In the more common synchronous update scheme, all components $x_i$ are updated independently using the previous values of $x_j$ where all updates are effectively based on the frozen values from the previous iteration. This is often simpler to implement, particularly when you want to control the dependency dynamics explicitly, as it avoids circular dependencies that could cause instability.

In asynchronous update scheme, you update each $x_i$ with the latest updated values of its all other relevant components. While intuitively this can sometimes accelerate convergence especially for high dimensional problems in a distributed computing cluster, it can also lead to instability especially if the dependency structure is dense across many components and there's communication bottleneck at parameter servers in a distributed cluster.

The paper of Lian et al (2018) "Asynchronous Decentralized Parallel Stochastic Gradient Descent" studies their comparison and the case for the second update scheme.

Most commonly used distributed machine learning systems are either synchronous or centralized asynchronous.
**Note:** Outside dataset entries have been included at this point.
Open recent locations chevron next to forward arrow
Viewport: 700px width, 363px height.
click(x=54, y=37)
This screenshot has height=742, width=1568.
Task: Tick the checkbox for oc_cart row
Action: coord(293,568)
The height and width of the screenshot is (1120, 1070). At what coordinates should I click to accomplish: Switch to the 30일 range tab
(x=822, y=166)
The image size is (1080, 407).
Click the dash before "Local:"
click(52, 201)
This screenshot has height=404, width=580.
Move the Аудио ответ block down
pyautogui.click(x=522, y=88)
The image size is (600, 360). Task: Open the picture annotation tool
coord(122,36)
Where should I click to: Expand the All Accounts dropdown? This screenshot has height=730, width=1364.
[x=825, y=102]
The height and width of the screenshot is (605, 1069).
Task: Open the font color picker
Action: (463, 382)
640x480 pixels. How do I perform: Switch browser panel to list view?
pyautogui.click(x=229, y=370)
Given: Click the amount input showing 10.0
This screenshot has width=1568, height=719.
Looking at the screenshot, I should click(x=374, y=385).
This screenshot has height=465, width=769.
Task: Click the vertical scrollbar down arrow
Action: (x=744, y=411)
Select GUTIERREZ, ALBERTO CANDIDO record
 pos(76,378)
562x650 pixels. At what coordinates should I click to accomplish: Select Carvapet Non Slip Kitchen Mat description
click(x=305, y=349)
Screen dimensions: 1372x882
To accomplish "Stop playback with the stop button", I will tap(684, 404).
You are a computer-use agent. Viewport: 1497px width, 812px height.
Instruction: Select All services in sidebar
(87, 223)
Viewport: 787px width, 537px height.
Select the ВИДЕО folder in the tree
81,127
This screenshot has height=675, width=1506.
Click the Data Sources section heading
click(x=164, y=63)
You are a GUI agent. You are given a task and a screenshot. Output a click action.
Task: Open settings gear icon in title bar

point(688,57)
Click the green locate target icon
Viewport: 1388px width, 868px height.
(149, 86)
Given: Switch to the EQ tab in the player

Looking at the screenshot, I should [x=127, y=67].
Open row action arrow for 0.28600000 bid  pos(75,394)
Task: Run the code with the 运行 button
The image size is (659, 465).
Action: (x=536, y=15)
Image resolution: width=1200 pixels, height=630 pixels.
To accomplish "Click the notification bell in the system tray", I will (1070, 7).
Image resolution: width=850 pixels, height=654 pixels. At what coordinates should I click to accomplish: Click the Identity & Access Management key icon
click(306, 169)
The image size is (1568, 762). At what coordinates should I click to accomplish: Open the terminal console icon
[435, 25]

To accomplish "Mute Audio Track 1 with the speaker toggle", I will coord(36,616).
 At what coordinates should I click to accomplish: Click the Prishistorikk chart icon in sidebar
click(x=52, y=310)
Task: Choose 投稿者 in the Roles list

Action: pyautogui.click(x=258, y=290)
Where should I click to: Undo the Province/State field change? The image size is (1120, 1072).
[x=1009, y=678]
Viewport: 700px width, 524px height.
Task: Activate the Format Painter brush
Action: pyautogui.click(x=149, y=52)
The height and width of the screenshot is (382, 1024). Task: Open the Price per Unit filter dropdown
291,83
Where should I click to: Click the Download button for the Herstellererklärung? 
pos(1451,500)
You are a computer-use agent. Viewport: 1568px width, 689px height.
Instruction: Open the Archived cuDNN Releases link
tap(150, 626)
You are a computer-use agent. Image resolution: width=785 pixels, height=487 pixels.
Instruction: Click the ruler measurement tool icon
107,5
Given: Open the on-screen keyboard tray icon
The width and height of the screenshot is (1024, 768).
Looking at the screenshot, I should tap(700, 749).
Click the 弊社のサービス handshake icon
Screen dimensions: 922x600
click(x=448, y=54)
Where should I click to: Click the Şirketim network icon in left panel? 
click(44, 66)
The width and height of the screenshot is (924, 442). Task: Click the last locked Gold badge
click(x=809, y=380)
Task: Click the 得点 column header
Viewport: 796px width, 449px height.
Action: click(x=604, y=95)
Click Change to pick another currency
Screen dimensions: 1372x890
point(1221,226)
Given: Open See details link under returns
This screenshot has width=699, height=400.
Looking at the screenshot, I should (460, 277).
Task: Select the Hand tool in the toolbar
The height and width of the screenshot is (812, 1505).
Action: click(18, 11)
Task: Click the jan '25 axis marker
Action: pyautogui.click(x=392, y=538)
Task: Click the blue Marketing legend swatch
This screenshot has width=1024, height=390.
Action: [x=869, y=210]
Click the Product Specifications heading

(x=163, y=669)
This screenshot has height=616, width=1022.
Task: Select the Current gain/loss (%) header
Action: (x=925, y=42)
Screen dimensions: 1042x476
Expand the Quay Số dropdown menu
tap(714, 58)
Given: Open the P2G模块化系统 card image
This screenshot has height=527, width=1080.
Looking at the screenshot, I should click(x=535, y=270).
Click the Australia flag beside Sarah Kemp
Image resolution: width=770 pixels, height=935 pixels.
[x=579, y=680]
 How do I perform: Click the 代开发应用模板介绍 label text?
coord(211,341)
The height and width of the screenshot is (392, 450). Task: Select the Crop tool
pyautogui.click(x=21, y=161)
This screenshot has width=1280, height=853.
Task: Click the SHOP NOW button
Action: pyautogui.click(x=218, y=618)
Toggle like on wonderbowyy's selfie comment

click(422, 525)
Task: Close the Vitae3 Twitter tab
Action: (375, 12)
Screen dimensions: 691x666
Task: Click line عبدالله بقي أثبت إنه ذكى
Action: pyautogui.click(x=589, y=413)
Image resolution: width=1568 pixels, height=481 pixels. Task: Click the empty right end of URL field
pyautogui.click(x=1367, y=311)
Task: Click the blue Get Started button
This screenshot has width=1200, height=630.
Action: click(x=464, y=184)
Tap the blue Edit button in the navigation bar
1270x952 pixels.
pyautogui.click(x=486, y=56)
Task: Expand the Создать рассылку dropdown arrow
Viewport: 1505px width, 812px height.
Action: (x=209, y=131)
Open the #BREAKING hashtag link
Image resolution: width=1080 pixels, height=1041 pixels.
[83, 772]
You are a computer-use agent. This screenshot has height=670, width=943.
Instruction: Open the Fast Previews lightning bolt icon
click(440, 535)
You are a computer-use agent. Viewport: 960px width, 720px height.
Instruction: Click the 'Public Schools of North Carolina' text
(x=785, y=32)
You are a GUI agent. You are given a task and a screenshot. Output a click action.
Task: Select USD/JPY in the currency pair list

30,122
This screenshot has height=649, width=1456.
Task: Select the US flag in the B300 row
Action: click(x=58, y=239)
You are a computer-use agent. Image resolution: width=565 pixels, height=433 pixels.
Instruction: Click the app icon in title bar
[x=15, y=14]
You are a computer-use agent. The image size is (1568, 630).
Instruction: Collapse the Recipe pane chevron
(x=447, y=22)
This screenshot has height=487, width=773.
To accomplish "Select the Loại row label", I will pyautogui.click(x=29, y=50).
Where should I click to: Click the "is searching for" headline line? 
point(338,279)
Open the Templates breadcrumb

Synchronous algorithms like AllReduce-SGD perform poorly in a heterogeneous environment, while asynchronous algorithms using a parameter server suffer from 1) communication bottleneck at parameter servers when workers are many, and 2) significantly worse convergence when the traffic to parameter server is congested... we propose an asynchronous decentralized stochastic gradient decent algorithm (AD-PSGD) satisfying all above expectations... Empirically, AD-PSGD outperforms the best of decentralized parallel SGD (D-PSGD), asynchronous parallel SGD (A-PSGD), and standard data parallel SGD (AllReduce-SGD), often by orders of magnitude in a heterogeneous environment.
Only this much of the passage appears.